### Exercise details
In this exercise, return each entry exactly as given.

══ Dataset excerpts

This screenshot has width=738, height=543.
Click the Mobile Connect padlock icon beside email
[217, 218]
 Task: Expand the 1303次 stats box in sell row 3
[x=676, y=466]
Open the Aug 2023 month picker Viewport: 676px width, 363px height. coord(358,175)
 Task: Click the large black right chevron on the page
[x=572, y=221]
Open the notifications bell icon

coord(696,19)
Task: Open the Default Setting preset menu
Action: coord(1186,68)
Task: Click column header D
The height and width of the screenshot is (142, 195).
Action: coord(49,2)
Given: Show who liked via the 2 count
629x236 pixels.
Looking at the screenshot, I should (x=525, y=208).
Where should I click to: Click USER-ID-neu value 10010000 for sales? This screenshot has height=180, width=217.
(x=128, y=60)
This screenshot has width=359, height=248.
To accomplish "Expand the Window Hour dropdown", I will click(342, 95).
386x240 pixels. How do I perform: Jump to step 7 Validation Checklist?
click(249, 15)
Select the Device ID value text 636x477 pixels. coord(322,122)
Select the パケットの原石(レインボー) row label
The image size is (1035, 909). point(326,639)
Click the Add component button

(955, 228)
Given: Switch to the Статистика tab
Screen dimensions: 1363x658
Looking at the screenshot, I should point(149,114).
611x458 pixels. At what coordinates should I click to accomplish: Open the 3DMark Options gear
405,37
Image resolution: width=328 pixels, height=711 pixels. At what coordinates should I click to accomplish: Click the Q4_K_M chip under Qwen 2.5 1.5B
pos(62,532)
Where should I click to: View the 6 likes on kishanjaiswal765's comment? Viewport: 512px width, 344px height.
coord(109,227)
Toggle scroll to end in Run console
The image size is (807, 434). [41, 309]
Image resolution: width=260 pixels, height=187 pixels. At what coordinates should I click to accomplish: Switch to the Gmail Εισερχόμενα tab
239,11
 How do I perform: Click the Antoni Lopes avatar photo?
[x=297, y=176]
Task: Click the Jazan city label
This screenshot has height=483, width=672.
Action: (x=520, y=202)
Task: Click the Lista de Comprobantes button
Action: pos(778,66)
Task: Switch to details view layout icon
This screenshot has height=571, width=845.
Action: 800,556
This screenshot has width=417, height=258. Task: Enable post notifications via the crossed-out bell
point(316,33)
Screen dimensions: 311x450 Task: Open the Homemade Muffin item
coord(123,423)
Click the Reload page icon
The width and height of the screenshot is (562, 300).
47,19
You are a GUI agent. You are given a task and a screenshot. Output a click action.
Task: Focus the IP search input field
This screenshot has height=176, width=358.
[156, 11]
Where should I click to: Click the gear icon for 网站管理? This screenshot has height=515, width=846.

════

### Exercise solution
This screenshot has width=738, height=543.
Click the Mobile Connect padlock icon beside email
[217, 218]
 Task: Expand the 1303次 stats box in sell row 3
[x=676, y=466]
Open the Aug 2023 month picker Viewport: 676px width, 363px height. coord(358,175)
 Task: Click the large black right chevron on the page
[x=572, y=221]
Open the notifications bell icon

coord(696,19)
Task: Open the Default Setting preset menu
Action: coord(1186,68)
Task: Click column header D
The height and width of the screenshot is (142, 195).
Action: coord(49,2)
Given: Show who liked via the 2 count
629x236 pixels.
Looking at the screenshot, I should (x=525, y=208).
Where should I click to: Click USER-ID-neu value 10010000 for sales? This screenshot has height=180, width=217.
(x=128, y=60)
This screenshot has width=359, height=248.
To accomplish "Expand the Window Hour dropdown", I will click(342, 95).
386x240 pixels. How do I perform: Jump to step 7 Validation Checklist?
click(249, 15)
Select the Device ID value text 636x477 pixels. coord(322,122)
Select the パケットの原石(レインボー) row label
The image size is (1035, 909). point(326,639)
Click the Add component button

(955, 228)
Given: Switch to the Статистика tab
Screen dimensions: 1363x658
Looking at the screenshot, I should point(149,114).
611x458 pixels. At what coordinates should I click to accomplish: Open the 3DMark Options gear
405,37
Image resolution: width=328 pixels, height=711 pixels. At what coordinates should I click to accomplish: Click the Q4_K_M chip under Qwen 2.5 1.5B
pos(62,532)
Where should I click to: View the 6 likes on kishanjaiswal765's comment? Viewport: 512px width, 344px height.
coord(109,227)
Toggle scroll to end in Run console
The image size is (807, 434). [41, 309]
Image resolution: width=260 pixels, height=187 pixels. At what coordinates should I click to accomplish: Switch to the Gmail Εισερχόμενα tab
239,11
 How do I perform: Click the Antoni Lopes avatar photo?
[x=297, y=176]
Task: Click the Jazan city label
This screenshot has height=483, width=672.
Action: (x=520, y=202)
Task: Click the Lista de Comprobantes button
Action: pos(778,66)
Task: Switch to details view layout icon
This screenshot has height=571, width=845.
Action: 800,556
This screenshot has width=417, height=258. Task: Enable post notifications via the crossed-out bell
point(316,33)
Screen dimensions: 311x450 Task: Open the Homemade Muffin item
coord(123,423)
Click the Reload page icon
The width and height of the screenshot is (562, 300).
47,19
You are a GUI agent. You are given a task and a screenshot. Output a click action.
Task: Focus the IP search input field
This screenshot has height=176, width=358.
[156, 11]
Where should I click to: Click the gear icon for 网站管理? This screenshot has height=515, width=846.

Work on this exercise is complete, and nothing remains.